May 10, 2006 • Posted in Press Releases
ReleaseChimps.org exposes the research life of chimpanzees, provides activist tools to build public support, and shares stories of rescue
May 9, 2006, Boston, MA—Project R&R: Release and Restitution for Chimpanzees in U.S. Laboratories today announced a new, dedicated website focused on ending chimpanzee research in the United States. Project R&R is a national campaign of the New England Anti-Vivisection Society (NEAVS).
“This site provides the most comprehensive information available on what has happened and continues to happen behind lab doors to these incredibly intelligent and social beings,” says Theodora Capaldo, EdD, President of NEAVS and Director of Project R&R. “The time is right to end chimpanzee research, and this website is a crucial tool to inform chimpanzee advocates and build public support.”
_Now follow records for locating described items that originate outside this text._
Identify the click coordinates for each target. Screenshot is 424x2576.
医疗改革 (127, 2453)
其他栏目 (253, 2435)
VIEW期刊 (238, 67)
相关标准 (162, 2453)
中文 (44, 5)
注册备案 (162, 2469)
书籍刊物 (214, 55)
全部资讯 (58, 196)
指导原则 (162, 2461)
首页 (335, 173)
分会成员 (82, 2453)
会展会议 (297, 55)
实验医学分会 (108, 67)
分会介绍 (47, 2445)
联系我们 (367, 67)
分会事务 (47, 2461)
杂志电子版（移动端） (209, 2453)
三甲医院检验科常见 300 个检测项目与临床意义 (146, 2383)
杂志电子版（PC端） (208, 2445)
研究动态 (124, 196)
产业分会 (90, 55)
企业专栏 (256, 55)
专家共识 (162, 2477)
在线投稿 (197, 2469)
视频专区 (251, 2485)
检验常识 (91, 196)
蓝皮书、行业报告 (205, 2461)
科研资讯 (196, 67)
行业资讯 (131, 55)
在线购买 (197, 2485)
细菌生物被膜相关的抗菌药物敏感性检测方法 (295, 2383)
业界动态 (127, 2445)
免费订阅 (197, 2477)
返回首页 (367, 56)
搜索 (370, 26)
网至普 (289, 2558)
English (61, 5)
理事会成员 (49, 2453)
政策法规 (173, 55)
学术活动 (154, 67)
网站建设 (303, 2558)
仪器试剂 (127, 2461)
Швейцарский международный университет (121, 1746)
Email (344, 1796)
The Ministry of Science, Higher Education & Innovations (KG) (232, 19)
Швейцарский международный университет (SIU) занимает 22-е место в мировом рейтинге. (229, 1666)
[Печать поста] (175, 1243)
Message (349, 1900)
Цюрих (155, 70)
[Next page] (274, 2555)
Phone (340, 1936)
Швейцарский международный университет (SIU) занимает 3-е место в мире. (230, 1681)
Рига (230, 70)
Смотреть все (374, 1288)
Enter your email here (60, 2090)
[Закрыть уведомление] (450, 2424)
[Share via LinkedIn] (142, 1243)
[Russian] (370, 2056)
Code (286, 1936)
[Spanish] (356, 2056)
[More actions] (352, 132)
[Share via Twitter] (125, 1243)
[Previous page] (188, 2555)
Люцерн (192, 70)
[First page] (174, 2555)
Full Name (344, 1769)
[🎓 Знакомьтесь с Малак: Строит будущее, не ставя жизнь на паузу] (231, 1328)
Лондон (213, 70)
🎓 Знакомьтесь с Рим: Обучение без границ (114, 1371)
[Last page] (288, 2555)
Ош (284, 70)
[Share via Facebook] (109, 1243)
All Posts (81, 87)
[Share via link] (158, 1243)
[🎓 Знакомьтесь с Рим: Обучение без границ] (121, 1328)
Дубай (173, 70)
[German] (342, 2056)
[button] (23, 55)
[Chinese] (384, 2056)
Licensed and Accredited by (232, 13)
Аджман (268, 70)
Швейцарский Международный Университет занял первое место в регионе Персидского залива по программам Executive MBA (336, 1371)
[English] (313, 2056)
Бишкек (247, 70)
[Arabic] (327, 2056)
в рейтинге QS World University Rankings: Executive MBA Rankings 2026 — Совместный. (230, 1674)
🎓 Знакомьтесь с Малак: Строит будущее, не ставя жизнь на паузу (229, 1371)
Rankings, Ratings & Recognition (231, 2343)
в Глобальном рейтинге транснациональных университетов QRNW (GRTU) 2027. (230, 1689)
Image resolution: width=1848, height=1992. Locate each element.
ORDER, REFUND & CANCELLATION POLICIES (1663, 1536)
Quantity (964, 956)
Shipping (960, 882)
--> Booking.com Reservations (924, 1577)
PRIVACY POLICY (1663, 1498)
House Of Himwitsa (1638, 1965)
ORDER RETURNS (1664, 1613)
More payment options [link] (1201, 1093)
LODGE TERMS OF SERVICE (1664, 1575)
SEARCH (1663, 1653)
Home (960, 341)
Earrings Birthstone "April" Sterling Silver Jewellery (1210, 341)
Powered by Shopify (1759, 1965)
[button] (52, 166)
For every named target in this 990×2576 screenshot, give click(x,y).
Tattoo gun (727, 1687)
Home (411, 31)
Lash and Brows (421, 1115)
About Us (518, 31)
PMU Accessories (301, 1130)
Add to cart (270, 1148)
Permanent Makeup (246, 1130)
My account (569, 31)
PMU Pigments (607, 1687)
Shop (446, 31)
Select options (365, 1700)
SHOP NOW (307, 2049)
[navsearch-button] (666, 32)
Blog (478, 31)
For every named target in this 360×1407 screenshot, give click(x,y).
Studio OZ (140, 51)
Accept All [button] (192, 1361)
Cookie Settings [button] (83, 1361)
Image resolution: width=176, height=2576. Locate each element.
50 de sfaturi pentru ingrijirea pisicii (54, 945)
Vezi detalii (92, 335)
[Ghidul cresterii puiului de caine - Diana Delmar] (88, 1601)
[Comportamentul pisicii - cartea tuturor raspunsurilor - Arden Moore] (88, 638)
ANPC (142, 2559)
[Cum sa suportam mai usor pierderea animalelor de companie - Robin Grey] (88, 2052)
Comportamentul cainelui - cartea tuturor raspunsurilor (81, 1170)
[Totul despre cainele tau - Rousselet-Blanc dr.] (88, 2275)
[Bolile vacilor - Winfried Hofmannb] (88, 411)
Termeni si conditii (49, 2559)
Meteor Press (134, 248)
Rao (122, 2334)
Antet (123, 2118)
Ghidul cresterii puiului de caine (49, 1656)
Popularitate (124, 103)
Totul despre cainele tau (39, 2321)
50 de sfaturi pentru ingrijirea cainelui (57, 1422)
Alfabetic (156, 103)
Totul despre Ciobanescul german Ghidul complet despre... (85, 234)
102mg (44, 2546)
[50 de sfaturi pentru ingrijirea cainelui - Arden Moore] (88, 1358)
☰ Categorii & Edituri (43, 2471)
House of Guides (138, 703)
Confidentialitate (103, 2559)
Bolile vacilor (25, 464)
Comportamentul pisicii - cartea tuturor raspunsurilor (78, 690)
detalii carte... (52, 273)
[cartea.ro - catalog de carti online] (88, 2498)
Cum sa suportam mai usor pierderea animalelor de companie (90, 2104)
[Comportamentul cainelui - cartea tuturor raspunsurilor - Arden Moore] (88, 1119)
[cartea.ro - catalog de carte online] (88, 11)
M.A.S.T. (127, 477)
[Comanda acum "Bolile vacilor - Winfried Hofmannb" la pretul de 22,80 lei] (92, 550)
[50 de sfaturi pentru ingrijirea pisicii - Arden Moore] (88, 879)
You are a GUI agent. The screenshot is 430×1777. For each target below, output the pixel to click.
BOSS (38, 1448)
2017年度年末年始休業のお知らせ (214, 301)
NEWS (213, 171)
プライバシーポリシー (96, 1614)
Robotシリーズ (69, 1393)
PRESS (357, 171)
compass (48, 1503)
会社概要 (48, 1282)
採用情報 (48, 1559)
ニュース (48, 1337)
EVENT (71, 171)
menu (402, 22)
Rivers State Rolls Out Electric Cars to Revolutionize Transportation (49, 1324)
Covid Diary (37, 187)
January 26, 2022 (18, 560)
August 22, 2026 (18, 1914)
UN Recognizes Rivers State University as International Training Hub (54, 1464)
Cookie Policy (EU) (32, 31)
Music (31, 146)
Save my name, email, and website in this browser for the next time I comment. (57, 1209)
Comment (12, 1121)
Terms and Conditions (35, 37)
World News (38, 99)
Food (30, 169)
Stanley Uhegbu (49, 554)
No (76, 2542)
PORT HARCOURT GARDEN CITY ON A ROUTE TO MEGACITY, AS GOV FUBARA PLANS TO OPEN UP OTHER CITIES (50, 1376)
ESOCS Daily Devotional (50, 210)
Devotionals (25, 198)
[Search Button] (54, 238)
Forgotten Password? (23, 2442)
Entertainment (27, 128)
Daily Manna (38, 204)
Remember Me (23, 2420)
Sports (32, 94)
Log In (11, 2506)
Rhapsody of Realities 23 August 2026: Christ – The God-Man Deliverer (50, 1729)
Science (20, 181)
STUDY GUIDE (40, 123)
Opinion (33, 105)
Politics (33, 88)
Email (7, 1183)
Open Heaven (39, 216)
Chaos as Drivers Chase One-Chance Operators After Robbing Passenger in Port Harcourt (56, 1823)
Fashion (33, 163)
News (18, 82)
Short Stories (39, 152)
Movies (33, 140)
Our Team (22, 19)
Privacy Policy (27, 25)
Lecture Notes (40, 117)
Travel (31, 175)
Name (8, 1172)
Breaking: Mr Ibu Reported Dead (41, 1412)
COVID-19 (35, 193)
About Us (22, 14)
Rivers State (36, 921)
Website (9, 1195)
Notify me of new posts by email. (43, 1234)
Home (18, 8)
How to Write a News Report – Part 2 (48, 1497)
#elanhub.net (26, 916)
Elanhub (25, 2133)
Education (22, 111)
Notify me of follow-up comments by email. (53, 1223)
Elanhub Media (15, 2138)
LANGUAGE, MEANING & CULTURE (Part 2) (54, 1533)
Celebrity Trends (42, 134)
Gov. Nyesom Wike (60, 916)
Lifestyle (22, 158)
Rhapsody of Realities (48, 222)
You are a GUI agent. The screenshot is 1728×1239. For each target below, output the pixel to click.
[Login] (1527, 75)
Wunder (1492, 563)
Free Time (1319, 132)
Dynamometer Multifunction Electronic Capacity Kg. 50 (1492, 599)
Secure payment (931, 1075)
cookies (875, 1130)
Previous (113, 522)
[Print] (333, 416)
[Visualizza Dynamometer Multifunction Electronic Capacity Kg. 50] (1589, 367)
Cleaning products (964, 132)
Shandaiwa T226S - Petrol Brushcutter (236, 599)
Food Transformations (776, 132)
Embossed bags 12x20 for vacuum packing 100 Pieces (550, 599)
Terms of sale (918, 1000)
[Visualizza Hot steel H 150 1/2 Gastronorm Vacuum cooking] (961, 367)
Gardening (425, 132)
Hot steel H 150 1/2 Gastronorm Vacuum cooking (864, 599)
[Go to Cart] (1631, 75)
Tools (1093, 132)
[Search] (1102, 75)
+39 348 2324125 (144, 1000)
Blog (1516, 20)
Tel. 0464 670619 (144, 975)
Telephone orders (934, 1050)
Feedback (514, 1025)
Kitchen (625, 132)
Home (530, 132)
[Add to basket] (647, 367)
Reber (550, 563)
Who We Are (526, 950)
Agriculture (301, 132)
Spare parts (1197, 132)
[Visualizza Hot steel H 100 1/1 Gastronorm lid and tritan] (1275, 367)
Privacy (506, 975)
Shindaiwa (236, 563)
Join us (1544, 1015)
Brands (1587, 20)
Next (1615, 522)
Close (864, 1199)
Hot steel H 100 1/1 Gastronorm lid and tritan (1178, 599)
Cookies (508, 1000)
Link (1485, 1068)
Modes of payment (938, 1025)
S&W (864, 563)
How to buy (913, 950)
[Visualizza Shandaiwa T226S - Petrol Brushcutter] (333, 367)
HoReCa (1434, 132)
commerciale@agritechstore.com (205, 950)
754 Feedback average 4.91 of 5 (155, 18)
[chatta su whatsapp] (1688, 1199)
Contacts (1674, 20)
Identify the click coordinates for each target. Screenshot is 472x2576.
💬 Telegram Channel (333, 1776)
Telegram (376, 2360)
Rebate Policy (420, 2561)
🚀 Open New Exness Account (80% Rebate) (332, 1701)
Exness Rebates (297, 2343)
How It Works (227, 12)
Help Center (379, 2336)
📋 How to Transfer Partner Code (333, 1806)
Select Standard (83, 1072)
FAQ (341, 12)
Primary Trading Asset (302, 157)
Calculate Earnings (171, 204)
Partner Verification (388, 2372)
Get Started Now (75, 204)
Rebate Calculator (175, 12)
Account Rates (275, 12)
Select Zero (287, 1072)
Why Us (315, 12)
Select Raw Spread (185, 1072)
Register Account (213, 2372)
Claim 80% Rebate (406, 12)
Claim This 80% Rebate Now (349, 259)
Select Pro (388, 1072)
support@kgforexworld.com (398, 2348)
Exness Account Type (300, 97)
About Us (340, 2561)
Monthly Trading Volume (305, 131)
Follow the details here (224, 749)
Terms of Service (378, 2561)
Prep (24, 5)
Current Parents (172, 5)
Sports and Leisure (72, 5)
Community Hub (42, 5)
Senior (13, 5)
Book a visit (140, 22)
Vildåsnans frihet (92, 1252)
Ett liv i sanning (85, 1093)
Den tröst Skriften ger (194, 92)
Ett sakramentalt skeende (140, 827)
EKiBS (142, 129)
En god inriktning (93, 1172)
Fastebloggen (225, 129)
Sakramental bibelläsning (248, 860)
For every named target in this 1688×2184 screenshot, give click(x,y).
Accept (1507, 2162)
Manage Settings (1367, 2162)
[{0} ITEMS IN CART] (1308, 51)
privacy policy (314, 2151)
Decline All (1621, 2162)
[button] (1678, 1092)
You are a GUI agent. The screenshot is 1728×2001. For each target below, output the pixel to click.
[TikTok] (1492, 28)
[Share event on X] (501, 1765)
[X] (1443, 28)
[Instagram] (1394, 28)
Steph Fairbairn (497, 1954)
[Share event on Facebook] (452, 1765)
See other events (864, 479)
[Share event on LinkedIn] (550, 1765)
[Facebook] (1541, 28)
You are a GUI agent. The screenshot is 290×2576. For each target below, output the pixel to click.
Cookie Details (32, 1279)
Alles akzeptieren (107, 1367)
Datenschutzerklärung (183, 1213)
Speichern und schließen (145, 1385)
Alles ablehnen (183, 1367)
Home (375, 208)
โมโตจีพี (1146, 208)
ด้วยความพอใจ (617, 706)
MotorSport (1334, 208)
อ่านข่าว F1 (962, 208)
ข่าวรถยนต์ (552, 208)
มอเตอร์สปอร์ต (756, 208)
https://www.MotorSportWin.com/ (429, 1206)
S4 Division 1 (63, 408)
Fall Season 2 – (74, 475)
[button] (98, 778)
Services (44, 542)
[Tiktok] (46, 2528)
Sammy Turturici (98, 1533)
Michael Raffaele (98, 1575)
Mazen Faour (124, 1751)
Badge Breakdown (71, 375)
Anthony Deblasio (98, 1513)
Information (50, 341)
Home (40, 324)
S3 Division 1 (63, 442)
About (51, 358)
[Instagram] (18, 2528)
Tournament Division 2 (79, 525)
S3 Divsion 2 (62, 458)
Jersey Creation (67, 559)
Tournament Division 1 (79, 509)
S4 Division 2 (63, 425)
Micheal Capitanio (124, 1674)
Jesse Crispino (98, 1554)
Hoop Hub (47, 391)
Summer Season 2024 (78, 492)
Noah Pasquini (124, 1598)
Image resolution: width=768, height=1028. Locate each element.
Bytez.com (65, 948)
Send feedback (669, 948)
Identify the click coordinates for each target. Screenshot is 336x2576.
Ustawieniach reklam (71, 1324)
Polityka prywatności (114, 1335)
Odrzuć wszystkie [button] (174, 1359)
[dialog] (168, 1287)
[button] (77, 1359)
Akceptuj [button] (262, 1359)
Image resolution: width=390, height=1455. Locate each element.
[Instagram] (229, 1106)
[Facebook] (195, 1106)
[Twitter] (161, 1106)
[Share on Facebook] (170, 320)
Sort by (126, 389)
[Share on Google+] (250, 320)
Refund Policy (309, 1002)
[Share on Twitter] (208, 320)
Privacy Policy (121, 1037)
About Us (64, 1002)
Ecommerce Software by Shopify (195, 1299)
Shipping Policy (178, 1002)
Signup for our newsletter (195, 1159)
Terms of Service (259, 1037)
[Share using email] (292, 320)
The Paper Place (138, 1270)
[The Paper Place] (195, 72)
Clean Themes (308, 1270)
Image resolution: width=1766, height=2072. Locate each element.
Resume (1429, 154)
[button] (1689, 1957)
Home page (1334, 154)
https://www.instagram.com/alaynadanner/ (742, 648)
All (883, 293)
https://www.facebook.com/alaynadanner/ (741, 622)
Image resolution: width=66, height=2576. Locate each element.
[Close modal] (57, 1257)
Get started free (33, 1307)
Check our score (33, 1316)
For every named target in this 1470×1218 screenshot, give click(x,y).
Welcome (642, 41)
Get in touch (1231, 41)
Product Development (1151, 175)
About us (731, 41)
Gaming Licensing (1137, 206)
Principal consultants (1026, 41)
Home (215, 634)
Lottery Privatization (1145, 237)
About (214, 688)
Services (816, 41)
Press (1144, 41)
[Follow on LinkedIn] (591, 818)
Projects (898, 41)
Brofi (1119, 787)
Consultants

- Articles chronicling the history of use of chimpanzees in air and space research, organ transplants, and fatal infections, as well as their current and most prevalent uses in research today.
- The names and ages of hundreds of chimpanzees currently held in U.S. laboratories—including Wenka and others who are more than 50 years old.
- Personal accounts of lab workers who witnessed the traumas endured by chimpanzees in research and the failures of the Animal Welfare Act to protect them.
- The histories of Ham, Tom, Jeannie, Georgette, Pepper and other chimpanzees used in research—many of whom are now safe in sanctuaries. Project R&R’s website also provides extensive online advocacy tools, including a 16-minute educational video. Advocates can sign up for Project R&R eNews, sign online petitions, and forward information about the site to their personal email community.
The U.S. is the last remaining major user of chimpanzees in research in the world. Seven countries including Great Britain and Austria have banned or severely limited chimpanzee use. An estimated 1,200 chimpanzees remain in U.S. labs.
The Project R&R advisory board includes: famed primatologist Jane Goodall, PhD; Carole Noon, PhD, director of the largest chimpanzee sanctuary in the world; Gloria Grow, founder of the first sanctuary to accept HIV infected chimpanzees; Roger Fouts, PhD; and former Senator Bob Smith, who co-sponsored the CHIMP Act of 2000.